Erano tutti veterani del mestiere, eppure applaudivano ogni cosa che vedevano e sentivano, come bambini al loro primo film. Era la sera del 21 dicembre 1937. A Hollywood, al Carthay Circle Theatre, i più famosi produttori e registi, i divi come Clark Gable, Carole Lombard, Judy Garland, Marlene Dietrich, Douglas Fairbanks, assistevano, in «prima» di gala, a «Biancaneve e i sette nani» di Walt Disney. Il record lo raggiunse Fairbanks, che era talmente entusiasta da applaudire anche quando sullo schermo non succedeva niente. E Disney dov'era?

Era fuori. Non riusciva a reggere l'emozione, e stava nell'atrio. La prima volta che sentì delle risate, mandò dentro un amico per capire “Questi ridono perché è comico, o ridono di noi?”, Fu meno emozionato mesi dopo, quando ritirò gli Oscar. Sì, «gli» Oscar: nell'occasione gliene diedero otto, uno normale per Biancaneve, e sette più piccoli, per i sette Nani.

«Biancaneve» era il primo lungometraggio a disegni animati americano. Fu un successone di quelli memorabili, tanto di critica quanto di pubblico. Nei soli Stati Uniti incassò, alla sua prima uscita, oltre 8 milioni di dollari; dollari d'anteguerra, non svalutati, e con i biglietti a venti centesimi. Fu immediatamente venduto all'estero, e a Parigi resse il cartellone per il tempo record di 31 settimane.

Per l'edizione italiana la casa produttrice ebbe una delicatezza particolare: filmò da capo le scene in cui comparivano delle scritte (come per esempio quella della camera da letto dei Nani, dove ognuno dei giacigli reca il nome dell'occupante) sostituendo quelle originali con scritte in italiano. Il film venne in seguito ripresentato parecchie volte, man mano che le nuove generazioni arrivavano in età da... schermo, e il totale degli incassi sfiora oggi i 90 milioni di dollari.

Successo pieno, dunque, e freschezza artistica invidiabile («Biancaneve» è uno dei pochissimi film che, vecchi di cinquant'anni, possono venire presentati al pubblico in concorrenza con i film appena prodotti). Ma per arrivarci ci vollero molti sudori: quelli caldi di fatica, e quelli freddi d'apprensione. Tutto era cominciato nel 1934. Una sera, Disney aveva convocato i suoi fedelissimi e aveva loro raccontato questa favola dei fratelli Grimm, che, nella sua forma scritta, era breve, non molto avvincente, e popolata di Nani che non avevano neppure un nome. Sentiva comunque che era la carta vincente.

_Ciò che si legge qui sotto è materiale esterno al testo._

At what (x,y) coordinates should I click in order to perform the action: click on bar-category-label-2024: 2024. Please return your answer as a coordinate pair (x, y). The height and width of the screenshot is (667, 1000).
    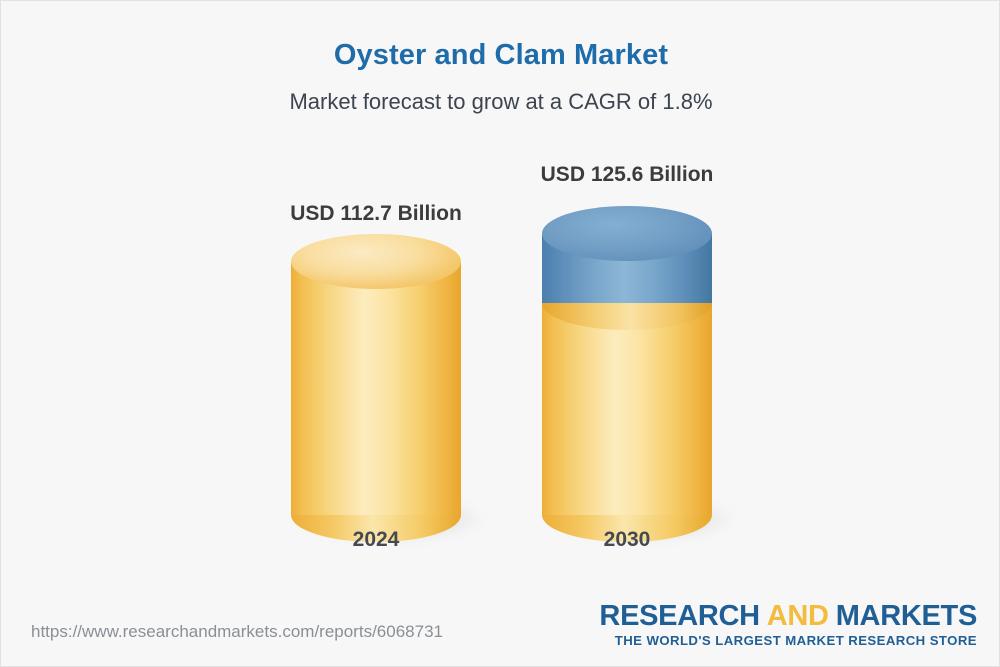
    Looking at the image, I should click on (376, 540).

«Sarà il nostro primo lungometraggio», annunciò, «e ci costerà 250.000 dollari». Ne costò, alla fine, 1.488.423. Disney era un perfezionista esasperante, e uno sperimentatore strenuo. Inventò o fece inventare effetti speciali, macchinari nuovi, ombreggiature, profondità di campo, e chi più ne ha più ne metta. Fece girare da capo decine di volte le scene che non lo soddisfacevano.

Tenne al lavoro per tre anni 750 artisti, più gli sceneggiatori, i tecnici, i musicisti, gli amministratori.

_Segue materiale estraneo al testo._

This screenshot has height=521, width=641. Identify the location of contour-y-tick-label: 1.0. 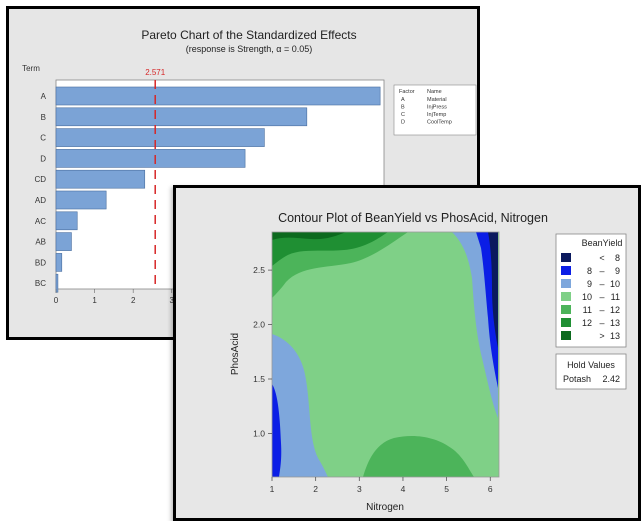
(259, 433). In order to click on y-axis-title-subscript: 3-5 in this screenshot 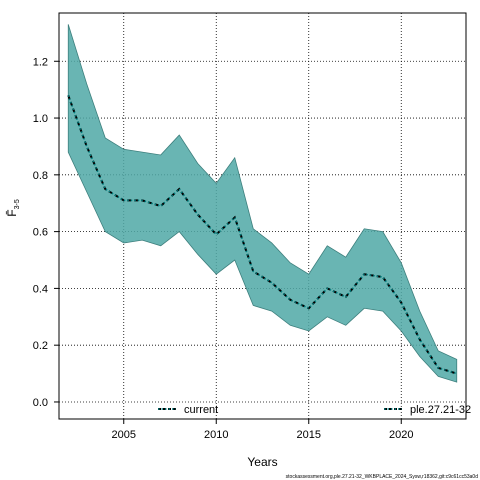, I will do `click(18, 204)`. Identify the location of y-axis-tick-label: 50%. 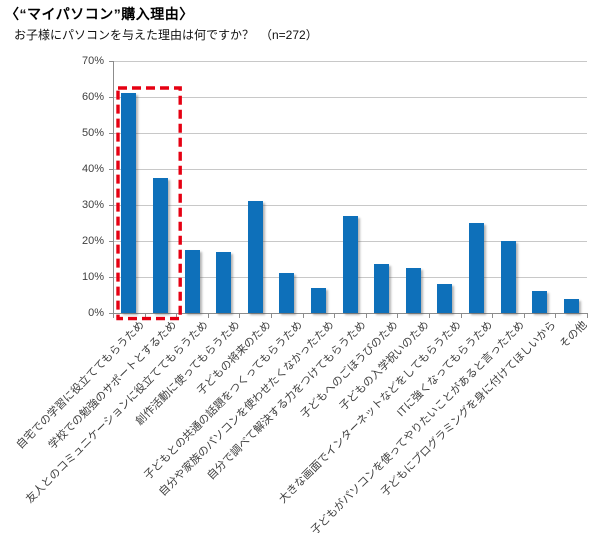
(92, 133).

Un brutto giorno suo fratello Roy, cervello finanziario dell'azienda, gli annunciò: «Siamo al verde. Se la Bank of America non ci fa credito, è finita». In fretta e furia fu deciso di proiettare il film, in versione ancora rudimentale e rappezzata, al gran capo della banca, nella speranza di convincerlo. Joseph Rosenberg (tale era il suo nome) guardò il film senza scucire una parola. Poi si alzò, scese le scale, si diresse verso la sua macchina.

Walt gli andava dietro, col cuore in gola. Salì, mise in moto, chiuse la portiera. Poi tirò giù il finestrino: «Sa, Walt, quel suo film ... farà una valangata di soldi!»,

Ma non era finita. All'epoca della prima proiezione non ufficiale, Walt ebbe un sobbalzo: l'immagine del Principe Azzurro, mentre questi si chinava a baciare Biancaneve, sfarfallava leggermente. «Rifare, rifare tutta la scena!», fu l'ordine immediato. Roy Disney prese il fratello per il bavero: «Sai quante migliaia di dollari ci costerà?» Walt s'incaparbì.

Roy urlò: «Non voglio fare bancarotta proprio adesso. Lascia sfarfallare il Principe!».

Fu l'unica volta che Walt obbedì invece di comandare. E il Principe sfarfalla ancora oggi.